→ BRIEF
Produce a word-for-word copy of the line that contains "Task: Click the Inicio start button" and each line after it through the end of the material, omitting pictures and all other lines.

→ DATA FOR THE TASK
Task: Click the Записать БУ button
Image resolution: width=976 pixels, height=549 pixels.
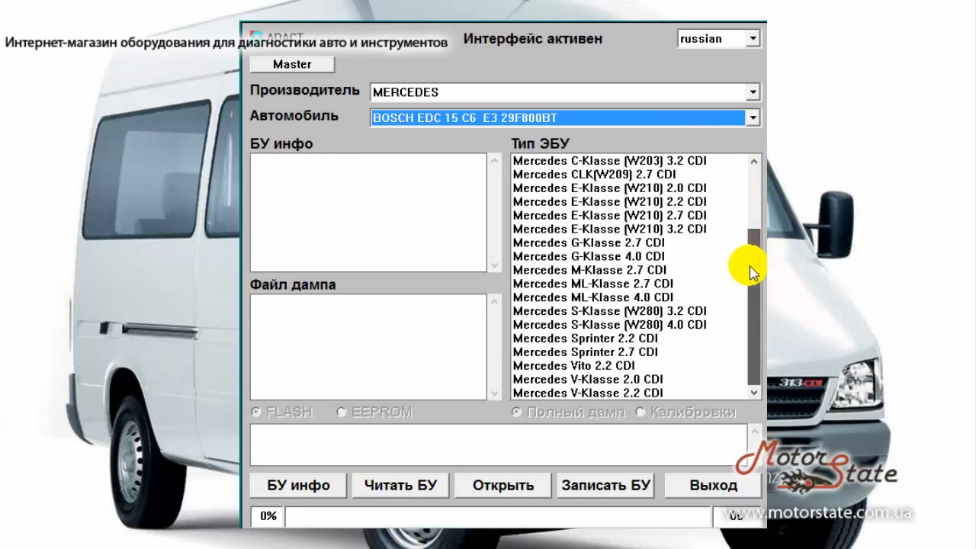Action: [606, 485]
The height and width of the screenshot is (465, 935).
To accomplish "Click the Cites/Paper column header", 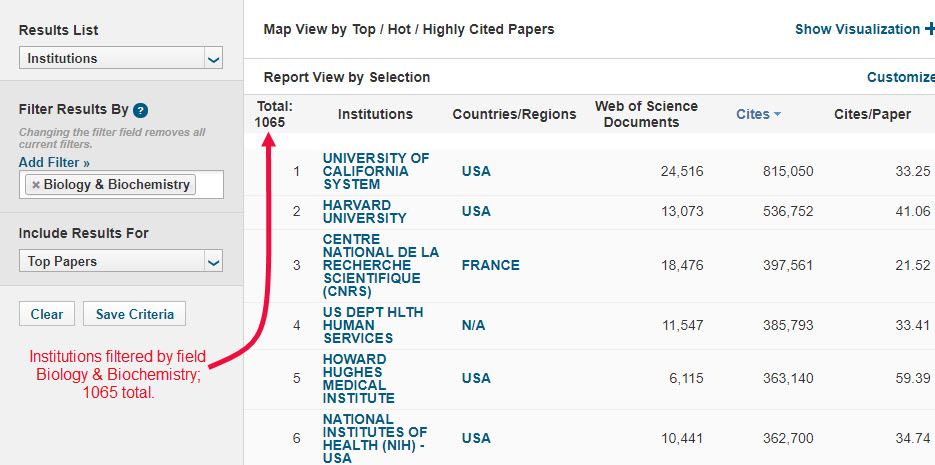I will tap(872, 114).
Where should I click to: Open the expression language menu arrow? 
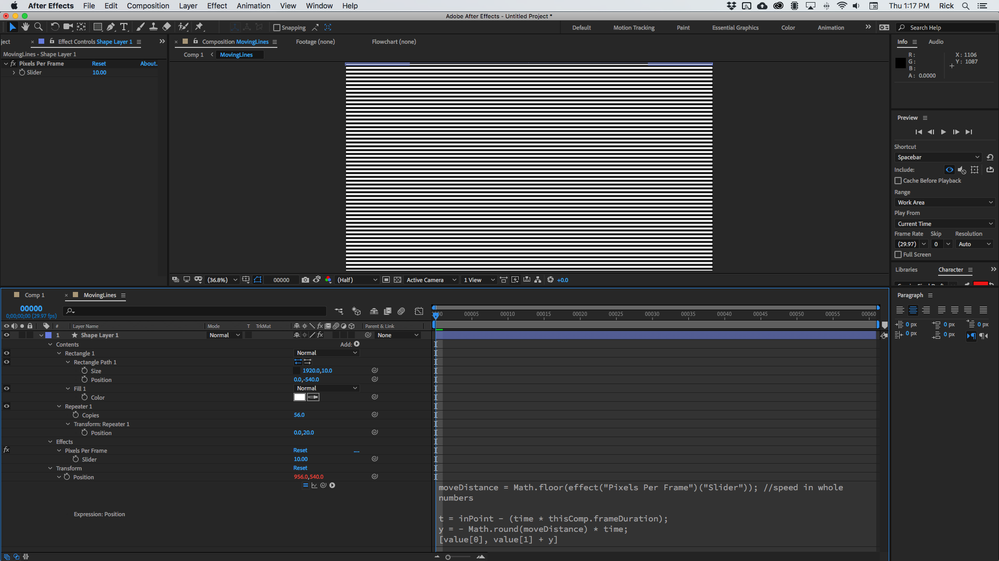[x=332, y=485]
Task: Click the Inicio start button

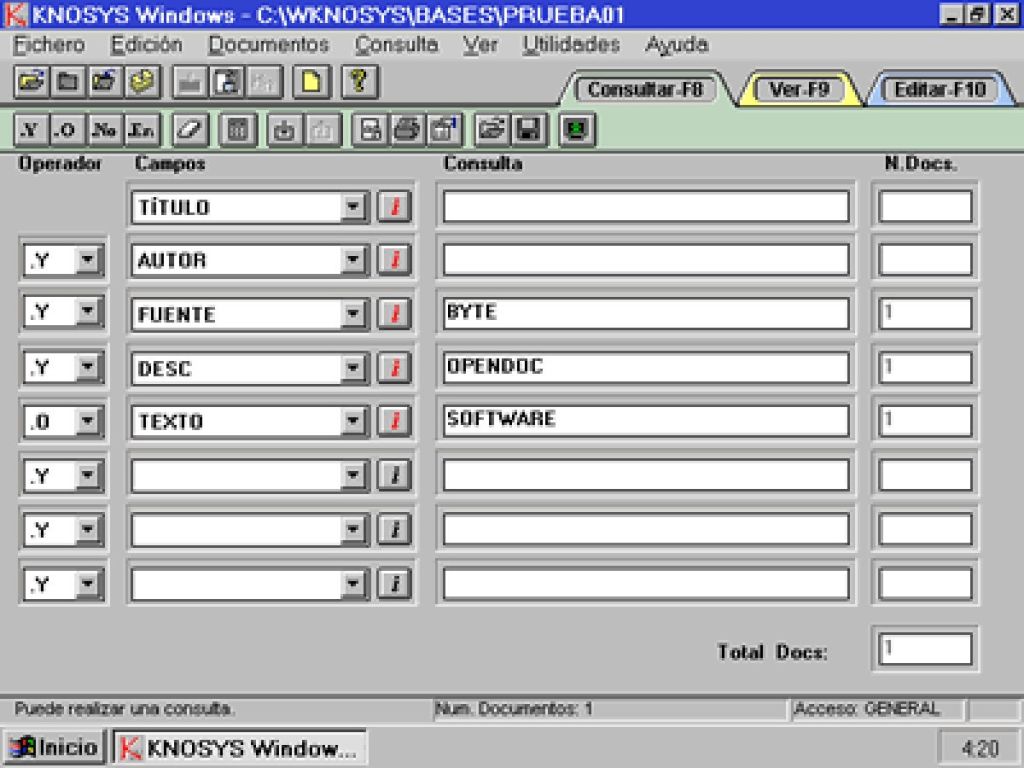Action: (54, 747)
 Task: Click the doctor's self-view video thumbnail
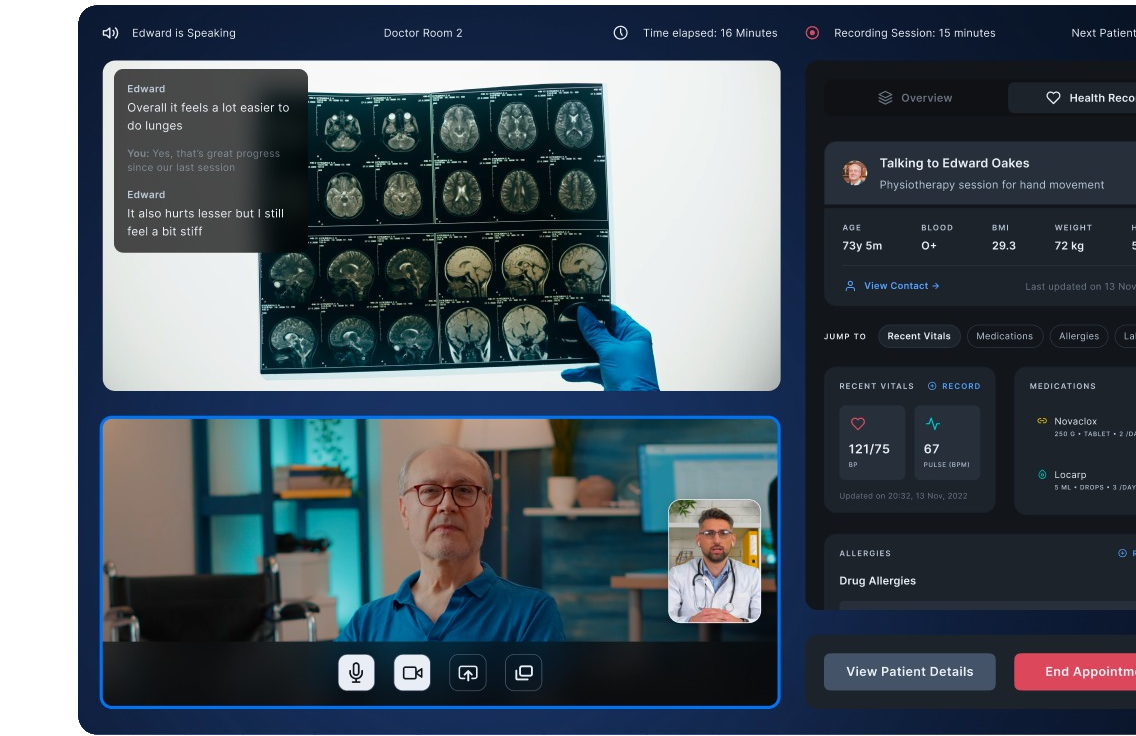click(x=714, y=561)
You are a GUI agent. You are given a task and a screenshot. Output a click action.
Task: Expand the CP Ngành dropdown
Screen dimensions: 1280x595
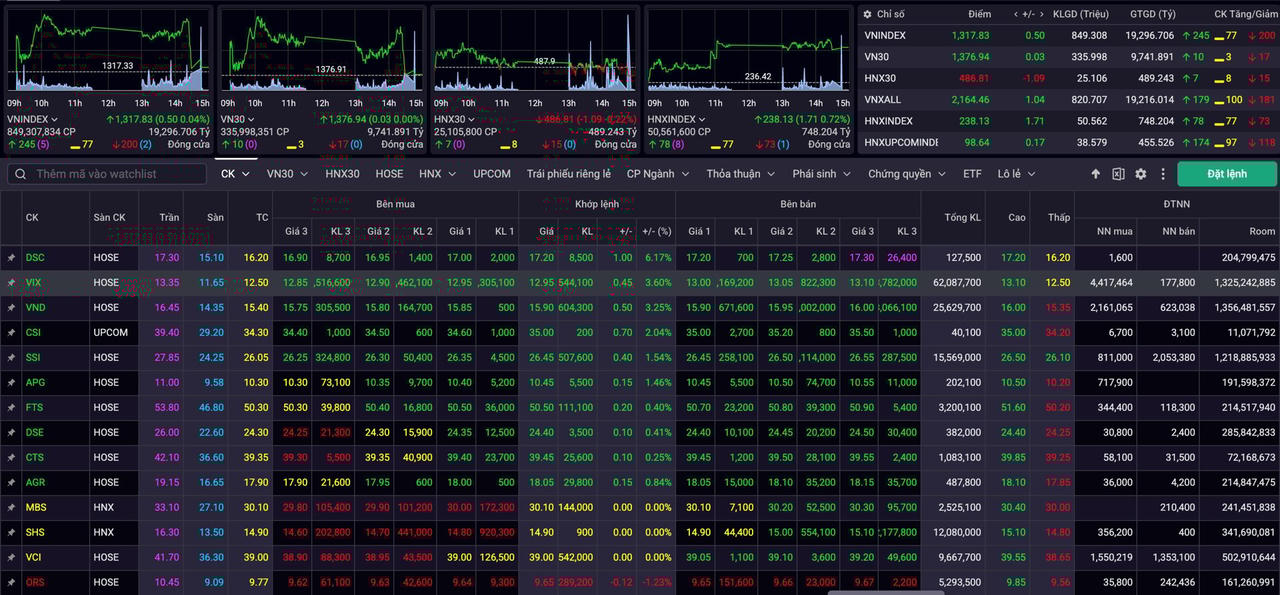point(657,174)
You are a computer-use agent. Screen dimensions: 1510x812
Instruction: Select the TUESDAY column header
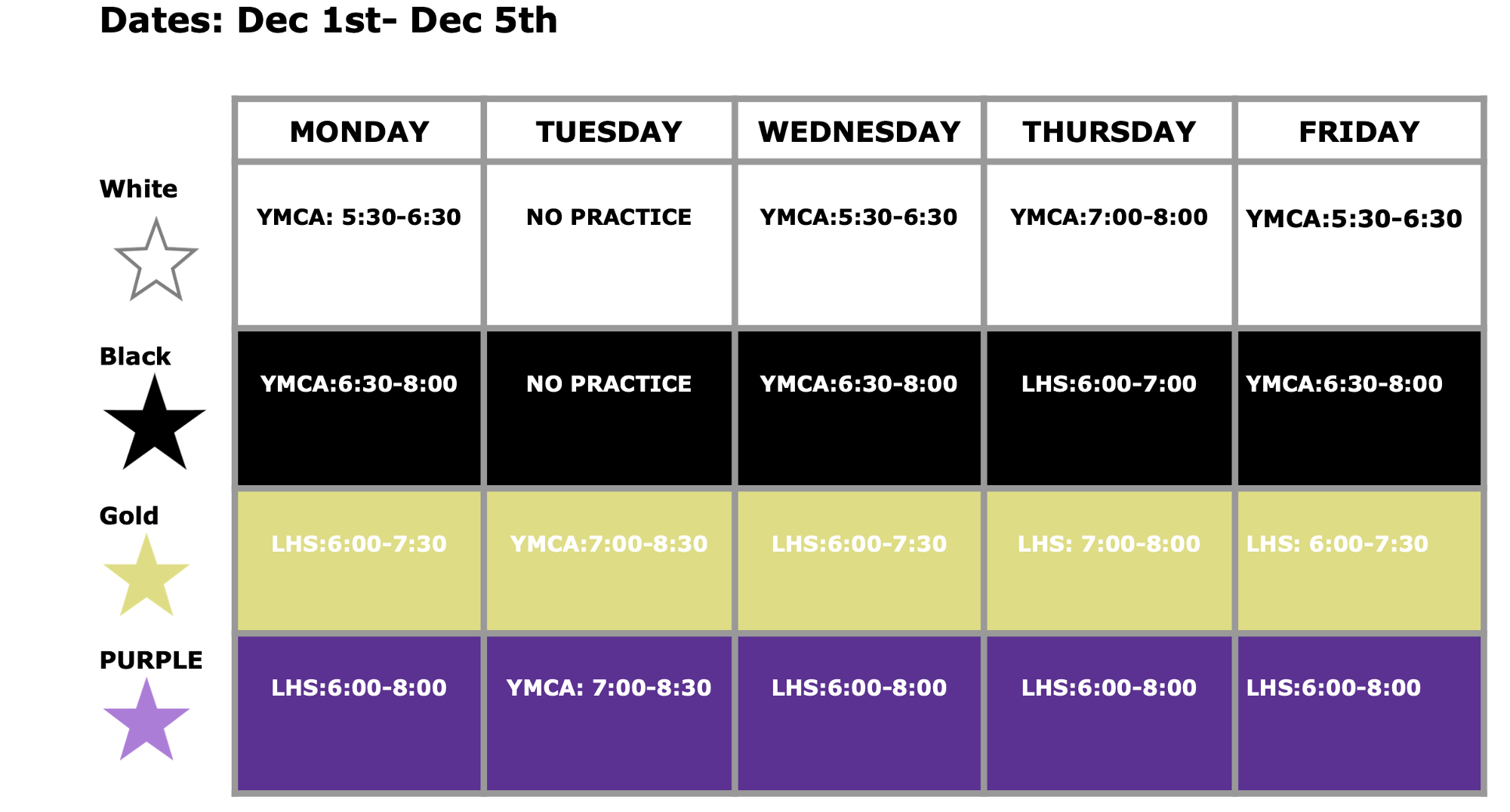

→ RESULT OF THIS TASK
Task: Click the Inicio start button

Action: (54, 747)
 Task: Click the doctor's self-view video thumbnail
click(x=714, y=561)
You are a GUI agent. You are given a task and a screenshot. Output a click action.
Task: Expand the CP Ngành dropdown
Screen dimensions: 1280x595
point(657,174)
You are a computer-use agent. Screen dimensions: 1510x812
Instruction: Select the TUESDAY column header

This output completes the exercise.